In the passage below on whether economics is a science, rewrite the part from "One point of" up to and including "end reading there.", putting "leading economists" in place of "mainstream economists".

Segment Start: Document section

One point of view that has surfaced widely since the boom-bust of 2008-2010 is the assertion that economics is is not a science. In the light of the failure of mainstream economists to predict the course of events, it is understandable that a lot of people should come to this conclusion. The view was summed up by a commentator thus: It is not a science because of the steps of the “Scientific Method… To say there “seem” certain laws at work doesn’t prove that there “are” certain laws at work. That is it in a nutshell. You can chose to end reading there.

The arrogant tone of the comment is unfortunately a feature of contemporary discourse. Even a cursory observation sugggests that there are regularities. This can be seen in any street market. The prices of things do not fluctuate wildly and inexplicably. Wages seem to find their level. Real interest rates seem to find their level too. Land prices and the associated economic cycle seem to be subject to a remarkably consistent and regular 18 year periodicity which can be traced back for a couple of hundred years. Land vaues follow a coherent pattern which can be correlated with factors such as the presence or otherwise of transport infrastructure. It is reasonable to infer that causality operates. It is further possible to test hypotheses, for example by collecting further data and also by studying the effects of different fiscal policies and the construction of new transport infrastructure. Similar relationships can be discovered in relation to other interventions or the absence of interventions.

Segment End: Document section
Segment Start: Entries provided

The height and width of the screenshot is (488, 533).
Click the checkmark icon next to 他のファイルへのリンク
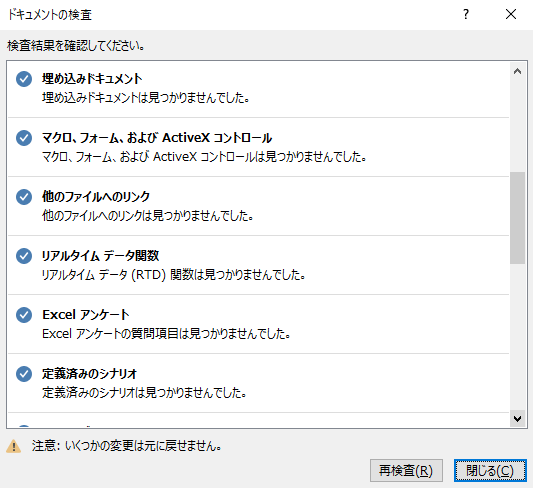[x=24, y=197]
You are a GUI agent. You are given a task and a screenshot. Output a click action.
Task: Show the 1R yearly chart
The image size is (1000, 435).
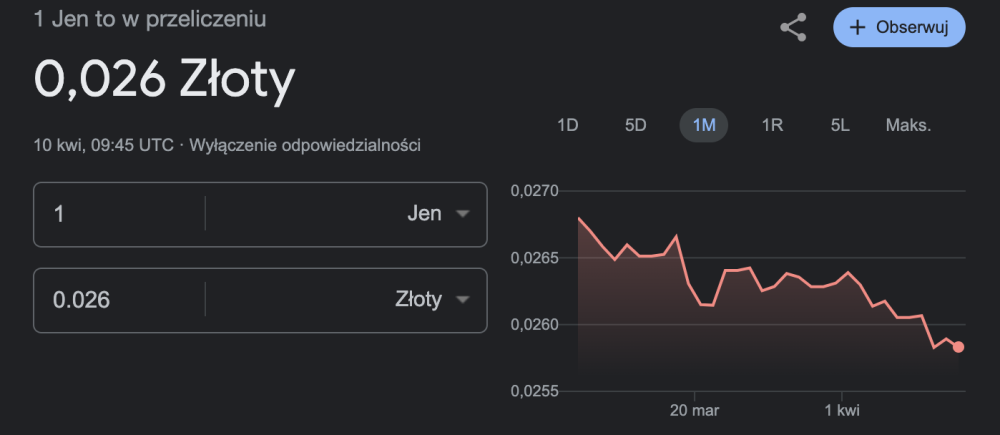click(772, 125)
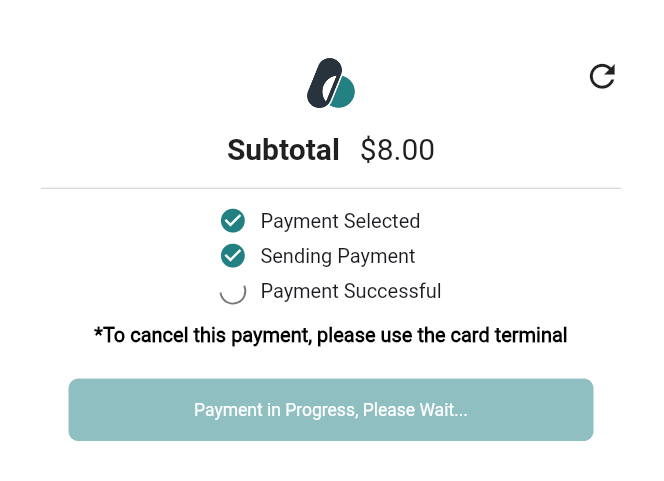
Task: Select the Sending Payment step text
Action: (x=337, y=256)
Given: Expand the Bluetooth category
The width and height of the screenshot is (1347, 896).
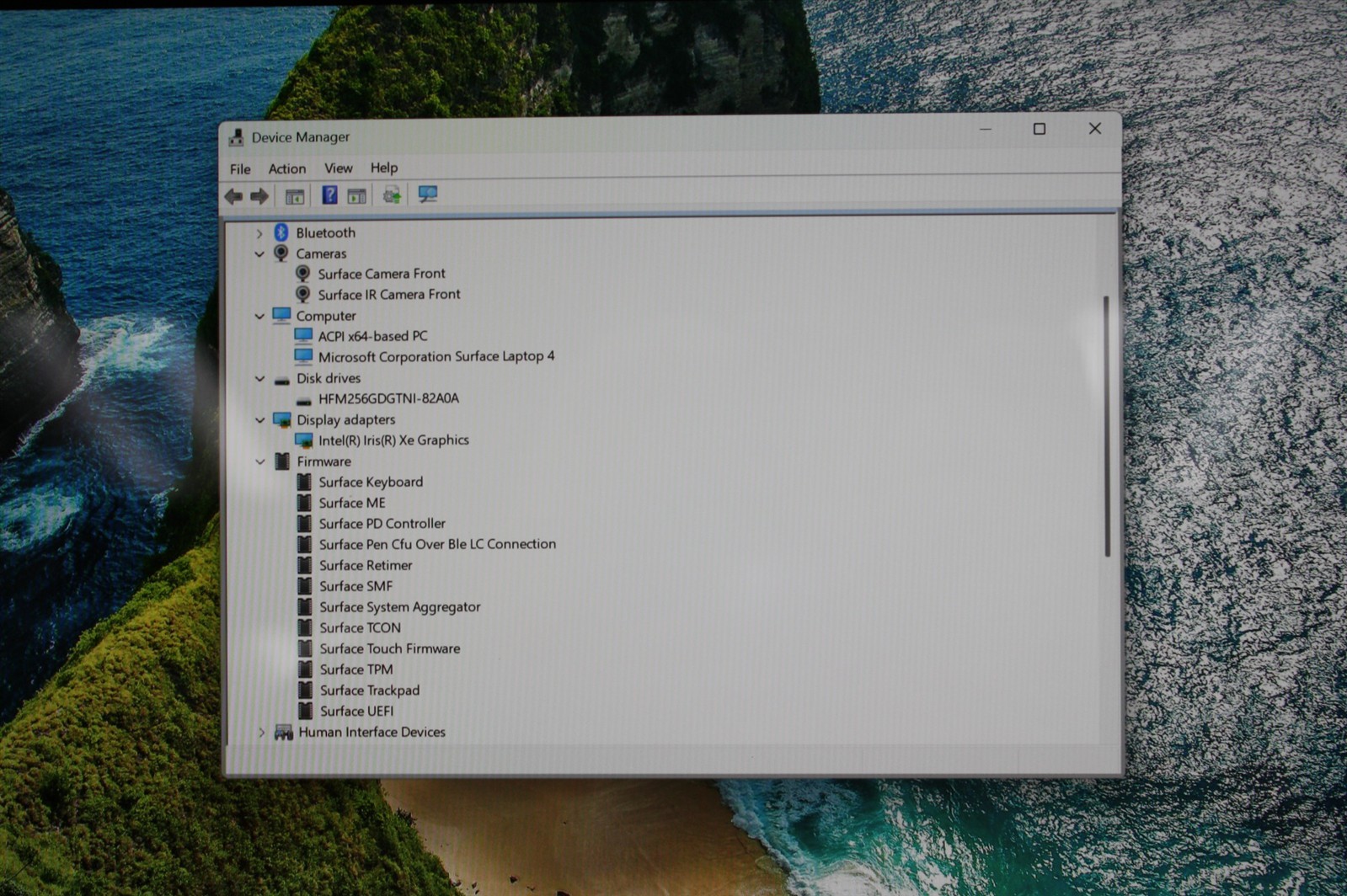Looking at the screenshot, I should pos(259,233).
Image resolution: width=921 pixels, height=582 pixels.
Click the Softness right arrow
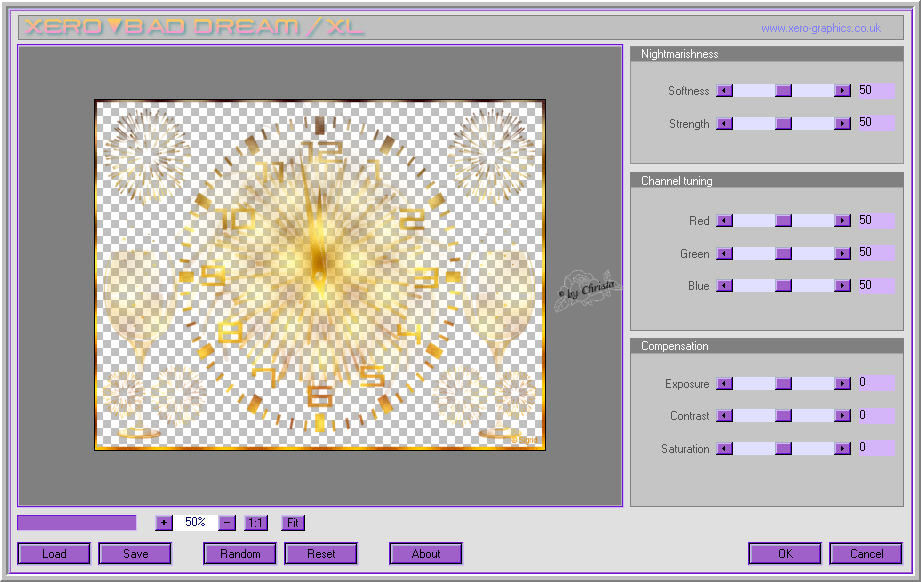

Segment End: Entries provided

Task result -
One point of view that has surfaced widely since the boom-bust of 2008-2010 is the assertion that economics is is not a science. In the light of the failure of leading economists to predict the course of events, it is understandable that a lot of people should come to this conclusion. The view was summed up by a commentator thus: It is not a science because of the steps of the “Scientific Method… To say there “seem” certain laws at work doesn’t prove that there “are” certain laws at work. That is it in a nutshell. You can chose to end reading there.